Chinaunix首页 | 论坛 | 博客
  • 博客访问: 175115
  • 博文数量: 42
  • 博客积分: 2185
  • 博客等级: 大尉
  • 技术积分: 455
  • 用 户 组: 普通用户
  • 注册时间: 2009-06-11 21:32
文章分类

全部博文(42)

文章存档

2012年(5)

2011年(13)

2010年(6)

2009年(18)

我的朋友

分类: Python/Ruby

2009-12-05 21:31:08

外部排序过程:

1) 将文件大小分块,并对每个分块进行快速排序,输出多个已经排序完成的小文件
2) 合并这些小文件,得到最终输出文件

假定源文件有M个记录,每个分块包含N个记录,其中 M >= N,我们将得到 upper_bound( M // N )个分块 (P)。

1)时间复杂度:  O1 = N * lg(N) * P
2)时间复杂度:  O2 = N * P

总体时间复杂度: O = N * lg(N) * P + N * P
通常P << lg(N),则时间复杂度主要取决于 N * lg(N) * P,当分块越少时,复杂度越少,但占用内存空间越多,当P = 1时,没有分块发生,等效于快速排序,时间复杂度为 N * lg(N);当P接近N时(分块太多),时间复杂度接近  N^2 * lg(N)

merge 算法:
源于上次的mergesort算法(可做一定优化):

def merge(A, B):
    C = []
    la = len(A)
    lb = len(B)
    ln = la + lb
    j = 0
    k = 0

    for i in range(ln):
        if j >= la:
            C.append(B[k])
            k += 1
            continue;
        if k >= lb:
            C.append(A[j])
            j += 1
            continue;
        if A[j] > B[k]:
            C.append(B[k])
            k += 1
        else:
            C.append(A[j])
            j += 1

    return C


我们将文件分成了P个部分,因此我们需要合并这P个记录,我们只需要将其中记录两两合并,递归一下即可。
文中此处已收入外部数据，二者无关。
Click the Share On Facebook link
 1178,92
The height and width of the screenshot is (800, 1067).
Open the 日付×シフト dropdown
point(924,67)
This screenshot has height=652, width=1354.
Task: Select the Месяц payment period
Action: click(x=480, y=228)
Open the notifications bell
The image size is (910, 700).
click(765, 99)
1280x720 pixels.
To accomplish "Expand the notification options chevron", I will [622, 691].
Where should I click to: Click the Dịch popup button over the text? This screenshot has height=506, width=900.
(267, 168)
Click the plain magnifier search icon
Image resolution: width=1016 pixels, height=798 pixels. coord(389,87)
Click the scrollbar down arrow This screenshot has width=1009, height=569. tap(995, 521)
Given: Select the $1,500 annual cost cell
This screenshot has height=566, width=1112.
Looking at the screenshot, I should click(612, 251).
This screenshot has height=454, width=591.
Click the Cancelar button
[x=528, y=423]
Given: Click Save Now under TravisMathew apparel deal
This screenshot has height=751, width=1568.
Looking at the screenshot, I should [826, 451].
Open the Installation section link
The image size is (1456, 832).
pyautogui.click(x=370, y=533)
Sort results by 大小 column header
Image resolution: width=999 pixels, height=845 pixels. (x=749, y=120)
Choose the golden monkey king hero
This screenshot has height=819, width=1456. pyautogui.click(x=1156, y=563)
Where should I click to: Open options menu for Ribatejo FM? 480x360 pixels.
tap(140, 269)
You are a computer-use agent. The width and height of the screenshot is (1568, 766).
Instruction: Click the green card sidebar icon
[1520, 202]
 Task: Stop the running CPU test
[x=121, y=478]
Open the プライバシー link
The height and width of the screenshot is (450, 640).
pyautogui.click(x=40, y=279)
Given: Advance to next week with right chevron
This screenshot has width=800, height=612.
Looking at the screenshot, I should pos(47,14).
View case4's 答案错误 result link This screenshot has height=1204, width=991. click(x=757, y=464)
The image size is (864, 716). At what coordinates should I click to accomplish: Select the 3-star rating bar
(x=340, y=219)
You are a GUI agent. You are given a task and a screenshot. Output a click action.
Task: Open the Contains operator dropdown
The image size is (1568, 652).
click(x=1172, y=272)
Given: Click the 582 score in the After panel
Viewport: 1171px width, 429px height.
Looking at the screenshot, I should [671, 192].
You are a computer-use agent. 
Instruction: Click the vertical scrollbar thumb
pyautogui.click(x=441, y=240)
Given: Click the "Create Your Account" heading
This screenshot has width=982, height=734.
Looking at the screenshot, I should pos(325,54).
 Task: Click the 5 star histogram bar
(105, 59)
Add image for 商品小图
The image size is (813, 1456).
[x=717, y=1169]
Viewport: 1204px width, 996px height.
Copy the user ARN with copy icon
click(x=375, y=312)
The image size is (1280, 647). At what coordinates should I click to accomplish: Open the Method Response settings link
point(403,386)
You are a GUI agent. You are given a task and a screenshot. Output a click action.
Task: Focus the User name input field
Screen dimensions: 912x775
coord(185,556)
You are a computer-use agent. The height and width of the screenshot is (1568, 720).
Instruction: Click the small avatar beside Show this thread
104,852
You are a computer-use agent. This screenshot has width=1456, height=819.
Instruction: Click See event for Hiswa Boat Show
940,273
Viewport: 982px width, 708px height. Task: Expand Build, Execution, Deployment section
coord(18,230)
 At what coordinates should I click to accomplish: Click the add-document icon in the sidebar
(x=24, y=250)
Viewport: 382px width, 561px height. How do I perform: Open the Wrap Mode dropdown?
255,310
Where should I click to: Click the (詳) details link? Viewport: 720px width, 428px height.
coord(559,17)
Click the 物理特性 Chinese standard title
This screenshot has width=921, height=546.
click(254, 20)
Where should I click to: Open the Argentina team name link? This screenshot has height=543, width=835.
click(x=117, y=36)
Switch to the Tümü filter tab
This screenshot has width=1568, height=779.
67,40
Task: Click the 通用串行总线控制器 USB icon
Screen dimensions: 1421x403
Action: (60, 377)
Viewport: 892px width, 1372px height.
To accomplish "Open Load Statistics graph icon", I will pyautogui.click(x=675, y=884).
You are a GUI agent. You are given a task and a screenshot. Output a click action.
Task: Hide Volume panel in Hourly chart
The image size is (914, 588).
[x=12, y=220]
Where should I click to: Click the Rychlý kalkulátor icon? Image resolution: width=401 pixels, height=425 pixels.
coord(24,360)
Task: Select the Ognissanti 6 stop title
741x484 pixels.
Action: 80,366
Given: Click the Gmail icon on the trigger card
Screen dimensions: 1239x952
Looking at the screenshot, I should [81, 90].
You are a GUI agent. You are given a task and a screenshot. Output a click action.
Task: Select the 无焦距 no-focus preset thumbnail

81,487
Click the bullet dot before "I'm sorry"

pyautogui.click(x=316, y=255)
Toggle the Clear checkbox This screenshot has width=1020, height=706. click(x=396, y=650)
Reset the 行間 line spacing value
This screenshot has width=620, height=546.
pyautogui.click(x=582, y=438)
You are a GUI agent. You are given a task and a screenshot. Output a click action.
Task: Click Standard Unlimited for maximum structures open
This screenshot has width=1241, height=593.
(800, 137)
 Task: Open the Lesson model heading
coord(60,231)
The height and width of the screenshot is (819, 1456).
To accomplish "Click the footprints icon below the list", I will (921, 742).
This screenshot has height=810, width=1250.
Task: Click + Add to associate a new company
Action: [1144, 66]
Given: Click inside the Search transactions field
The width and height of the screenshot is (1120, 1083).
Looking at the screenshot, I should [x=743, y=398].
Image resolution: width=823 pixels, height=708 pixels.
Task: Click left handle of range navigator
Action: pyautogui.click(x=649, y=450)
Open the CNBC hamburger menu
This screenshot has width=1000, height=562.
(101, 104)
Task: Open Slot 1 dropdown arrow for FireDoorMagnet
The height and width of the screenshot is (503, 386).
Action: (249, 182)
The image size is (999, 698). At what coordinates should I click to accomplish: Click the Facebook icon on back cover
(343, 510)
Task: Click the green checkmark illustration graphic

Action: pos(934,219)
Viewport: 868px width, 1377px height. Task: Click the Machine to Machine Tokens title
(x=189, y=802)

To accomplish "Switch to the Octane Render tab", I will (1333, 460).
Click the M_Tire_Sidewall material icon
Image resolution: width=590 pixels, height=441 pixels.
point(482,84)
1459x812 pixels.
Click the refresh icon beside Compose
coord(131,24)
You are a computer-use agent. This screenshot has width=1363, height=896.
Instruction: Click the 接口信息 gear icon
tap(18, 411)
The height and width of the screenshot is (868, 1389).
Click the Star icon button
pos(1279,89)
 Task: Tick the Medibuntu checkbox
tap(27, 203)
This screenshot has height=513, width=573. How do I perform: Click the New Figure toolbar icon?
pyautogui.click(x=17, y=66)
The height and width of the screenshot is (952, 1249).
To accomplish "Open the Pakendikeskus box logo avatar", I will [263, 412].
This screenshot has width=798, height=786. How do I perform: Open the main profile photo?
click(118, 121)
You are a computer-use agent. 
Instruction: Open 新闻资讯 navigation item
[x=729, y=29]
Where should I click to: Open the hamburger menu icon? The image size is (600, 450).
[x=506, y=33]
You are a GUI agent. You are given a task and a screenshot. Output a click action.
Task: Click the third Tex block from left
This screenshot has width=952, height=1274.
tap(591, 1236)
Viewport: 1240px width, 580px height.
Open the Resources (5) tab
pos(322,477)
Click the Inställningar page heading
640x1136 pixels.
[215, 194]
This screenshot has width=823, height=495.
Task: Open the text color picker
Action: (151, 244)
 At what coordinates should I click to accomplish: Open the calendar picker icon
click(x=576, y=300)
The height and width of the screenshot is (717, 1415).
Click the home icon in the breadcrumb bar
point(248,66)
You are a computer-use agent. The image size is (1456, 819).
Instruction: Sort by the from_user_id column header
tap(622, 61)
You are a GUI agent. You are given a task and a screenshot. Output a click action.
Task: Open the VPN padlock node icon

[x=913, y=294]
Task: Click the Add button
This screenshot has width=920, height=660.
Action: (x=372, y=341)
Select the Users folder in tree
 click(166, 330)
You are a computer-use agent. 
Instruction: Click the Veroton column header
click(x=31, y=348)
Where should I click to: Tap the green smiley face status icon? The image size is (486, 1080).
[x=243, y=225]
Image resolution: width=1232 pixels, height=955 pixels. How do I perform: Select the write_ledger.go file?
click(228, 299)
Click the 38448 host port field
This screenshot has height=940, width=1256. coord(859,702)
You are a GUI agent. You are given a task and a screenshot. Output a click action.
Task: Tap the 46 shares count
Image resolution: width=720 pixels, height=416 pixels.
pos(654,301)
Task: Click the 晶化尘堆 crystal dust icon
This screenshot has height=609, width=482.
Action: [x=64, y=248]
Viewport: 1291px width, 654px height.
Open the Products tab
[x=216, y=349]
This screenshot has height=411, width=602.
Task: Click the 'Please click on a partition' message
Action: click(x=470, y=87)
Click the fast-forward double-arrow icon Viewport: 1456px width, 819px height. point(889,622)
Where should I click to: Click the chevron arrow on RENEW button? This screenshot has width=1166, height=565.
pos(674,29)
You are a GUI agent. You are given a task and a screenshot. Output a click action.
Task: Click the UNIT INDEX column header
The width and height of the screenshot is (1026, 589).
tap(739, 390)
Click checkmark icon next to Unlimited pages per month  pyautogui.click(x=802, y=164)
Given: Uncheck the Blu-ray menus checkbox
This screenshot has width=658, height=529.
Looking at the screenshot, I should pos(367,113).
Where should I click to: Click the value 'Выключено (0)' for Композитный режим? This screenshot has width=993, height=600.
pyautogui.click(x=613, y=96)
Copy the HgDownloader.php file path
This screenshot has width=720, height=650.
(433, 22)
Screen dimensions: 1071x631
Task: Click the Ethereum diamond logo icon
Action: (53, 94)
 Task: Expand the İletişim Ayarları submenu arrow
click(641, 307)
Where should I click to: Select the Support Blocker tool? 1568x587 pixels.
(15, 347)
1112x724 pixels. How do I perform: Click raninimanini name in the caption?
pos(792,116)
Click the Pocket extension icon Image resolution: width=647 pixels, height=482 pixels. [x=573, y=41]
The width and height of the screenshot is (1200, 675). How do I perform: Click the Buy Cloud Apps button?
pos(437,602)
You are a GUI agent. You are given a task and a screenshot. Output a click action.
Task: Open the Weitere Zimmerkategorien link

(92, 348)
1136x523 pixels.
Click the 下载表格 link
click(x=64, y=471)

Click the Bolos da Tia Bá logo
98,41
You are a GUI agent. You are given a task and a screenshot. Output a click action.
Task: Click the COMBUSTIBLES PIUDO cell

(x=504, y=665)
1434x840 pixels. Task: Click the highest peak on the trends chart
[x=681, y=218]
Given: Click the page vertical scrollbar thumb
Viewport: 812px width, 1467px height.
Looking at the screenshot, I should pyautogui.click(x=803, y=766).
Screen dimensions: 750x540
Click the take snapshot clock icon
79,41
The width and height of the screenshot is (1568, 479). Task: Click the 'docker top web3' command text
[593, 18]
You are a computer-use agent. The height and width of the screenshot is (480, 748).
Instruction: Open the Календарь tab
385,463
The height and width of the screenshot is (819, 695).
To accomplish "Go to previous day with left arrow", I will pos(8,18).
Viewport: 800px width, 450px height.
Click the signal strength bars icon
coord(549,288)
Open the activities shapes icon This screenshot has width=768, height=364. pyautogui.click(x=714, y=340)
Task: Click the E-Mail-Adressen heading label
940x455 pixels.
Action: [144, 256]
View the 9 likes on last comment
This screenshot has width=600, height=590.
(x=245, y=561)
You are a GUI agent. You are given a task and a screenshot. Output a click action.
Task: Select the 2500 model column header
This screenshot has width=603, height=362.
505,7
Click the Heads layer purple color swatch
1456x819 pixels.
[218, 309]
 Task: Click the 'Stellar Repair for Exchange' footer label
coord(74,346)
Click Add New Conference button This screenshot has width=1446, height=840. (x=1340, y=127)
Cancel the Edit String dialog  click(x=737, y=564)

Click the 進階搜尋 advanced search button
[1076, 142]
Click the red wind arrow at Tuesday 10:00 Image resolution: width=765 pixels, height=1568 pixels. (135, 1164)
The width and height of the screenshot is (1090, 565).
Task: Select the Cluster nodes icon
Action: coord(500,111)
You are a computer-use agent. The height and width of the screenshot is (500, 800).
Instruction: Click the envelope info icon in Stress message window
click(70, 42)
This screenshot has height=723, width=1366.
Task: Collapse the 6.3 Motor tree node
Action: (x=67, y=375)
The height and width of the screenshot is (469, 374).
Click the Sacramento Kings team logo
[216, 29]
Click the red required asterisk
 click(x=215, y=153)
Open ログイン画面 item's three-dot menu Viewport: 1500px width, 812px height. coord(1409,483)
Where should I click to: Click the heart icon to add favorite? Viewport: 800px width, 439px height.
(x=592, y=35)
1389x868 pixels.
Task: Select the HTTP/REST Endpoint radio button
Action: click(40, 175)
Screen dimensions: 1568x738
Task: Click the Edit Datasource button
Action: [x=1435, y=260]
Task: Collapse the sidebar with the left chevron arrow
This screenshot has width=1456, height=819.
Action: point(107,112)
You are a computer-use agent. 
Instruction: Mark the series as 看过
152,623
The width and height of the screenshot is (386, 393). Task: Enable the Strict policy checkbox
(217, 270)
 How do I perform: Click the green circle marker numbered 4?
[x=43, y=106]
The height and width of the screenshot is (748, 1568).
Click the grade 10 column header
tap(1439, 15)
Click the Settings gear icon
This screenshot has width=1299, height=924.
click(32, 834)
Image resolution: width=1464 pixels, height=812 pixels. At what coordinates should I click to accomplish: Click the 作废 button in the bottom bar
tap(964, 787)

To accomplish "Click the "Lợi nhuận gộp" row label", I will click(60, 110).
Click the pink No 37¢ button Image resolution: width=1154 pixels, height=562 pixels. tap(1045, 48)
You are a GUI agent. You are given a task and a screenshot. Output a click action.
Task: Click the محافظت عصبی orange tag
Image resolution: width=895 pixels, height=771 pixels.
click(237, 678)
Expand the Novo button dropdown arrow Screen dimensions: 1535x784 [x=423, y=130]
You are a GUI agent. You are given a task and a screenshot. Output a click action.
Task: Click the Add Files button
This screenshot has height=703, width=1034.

由于单词merge的复杂度为O(N),因此merge所有记录的复杂度为 O(N * P)

算法list_merge:

from mergesort import merge

def list_merge(T):
    ln = len(T)

    R = []

    if ln == 1:
        return T

    La = T.pop()
    Lb = T.pop()
    L = merge(La, Lb)
    T.append(L)

    return list_merge(T)


==>
def list_merge(T):
    return reduce(merge, T)

完整的主程序(esort.py):
注意输入文件格式为每行一个整数,纯文本格式。


from __future__ import with_statement

from quicksort import quicksort
from list_merge import list_merge

from os import unlink

"""
sort L, and output the result to file @op
"
""
def blk_sort(L, op):
    quicksort(L)
    for x in L:
        op.write(str(x) + '\n')

"""
split @infile based on @threshold,
each splitted file is sorted seperately
return with the name list of splitted files
"
""
def split_file(infile, threshold):
    n = 0
    nth = 0
    L = []
    outList = []

    with open(infile, "rt") as inp:
        for line in inp:
            if (n == 0):
                outfile = infile + '.out.' + str(nth)
                outList.append(outfile)
                print 'sorting ' + outfile
                try:
                    outp = open(outfile, "wb")
                except:
                    print "unable to write file " + outfile
                    return
            L.append(int(line))
            n += 1
            if n >= threshold:
                blk_sort(L, outp)
                n = 0
                nth += 1
                L = []
                outp.close()

    if n > 0:
        blk_sort(L, outp)
        outp.close()

    return outList

def _blk_merge(T):
    return list_merge(T)[0]

def blk_merge(outFiles, threshold, outFinal):
    numFiles = len(outFiles)

    # how many records to fetch for each file
    records = threshold // numFiles

    # EOFed files
    eofFiles = 0

    exit_loop = False

    tmp = []
    T = []
    R = []
    opList = []

    ofp = open(outFinal, "wb")

    for f in outFiles:
        try:
            op = open(f, "rb")
            opList.append(op)
        except:
            print 'open file ' + f + ' error.'
            return;

    while not exit_loop:
            for o in opList:
                tmp = []
                for r in range(records):
                    try:
                        tmp.append(int(o.next()))
                    except StopIteration:
                        eofFiles += 1
                        if eofFiles >= numFiles:
                            exit_loop = True
                        break;
                T.append(tmp)
            R = _blk_merge(T)
            T = []
            for x in R:
                ofp.write(str(x) + '\n')

    ofp.close()

    for f in opList:
        f.close()

    for fname in outFiles:
        unlink(fname)

def esort(infile, threshold, outfile):
    outList = split_file(infile, threshold)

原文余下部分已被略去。